I am so glad to hear that you loved this one! I was the biggest fan of this one. I read it a few years ago. I definitely liked it more than Since You’ve Been Gone.
Krystianna @ Downright Dystopian
I keep telling myself I’ll read SYBG eventually, but I was just so bored last time I tried (got about 100 pages in) and I really didn’t like the protagonist’s friend (I think her name was Sloane?) who was MIA.
Glad this was good! I haven’t read Matson but have seen lots of good reviews. This one sounds really good, I especially like the sound of the friendships being done so well, and the scavenger hunt sounds fun and really well written as well. Nice review!
Thank you Greg! I actually think this may be the second book where Matson’s incorporated a scavenger hunt, so it seems to be a thing of hers. She writes friendships extremely well, but sometimes I wish her novels were a tad shorter, as I feel like I’m always procrastinating on picking them up since 500+ pages is daunting for a contemporary.

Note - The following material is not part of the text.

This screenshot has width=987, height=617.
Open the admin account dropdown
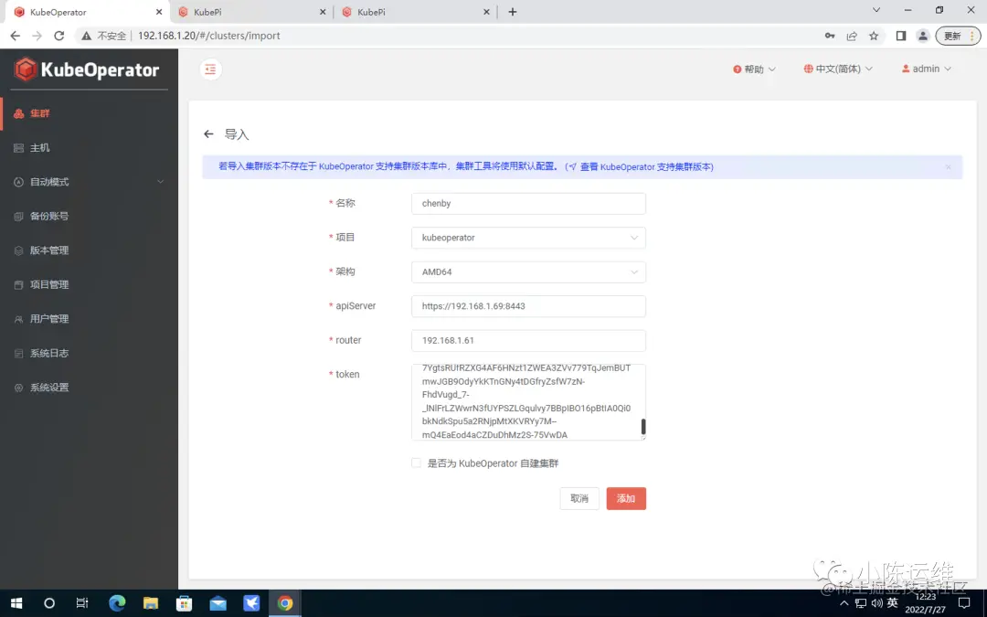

The only reason I haven’t read this book is because of the length tbh. I always think contemporary should have 300-400 pages at most, so it’s intimidating. Glad it still fun to read though, I can’t wait to read it myself this summer!
Honestly I’ve found that lately Matson’s books are HUGE. It’s definitely a commitment, and I agree with you, 300-400 pages is the perfect length for a contemporary. While I definitely feel like their are parts of this book that could’ve been cut, I did feel like it moved along very quickly despite the length!
This is the last one of hers I still need to read!
For some reason I thought you for sure had read this one!
The thing with Morgan Matson books is they can be quite long. They are interesting books and I always enjoy them but they are a bit long, I’ll give you that. I don’t mind that, though. I like spending the time connecting with the characters and the story. I really liked this one. It was different and I really liked it. Also… dogs, who doesn’t love them?
You make a great point, the length of Matson’s novels do enable readers to feel as though they really get to know the characters from a stand alone book!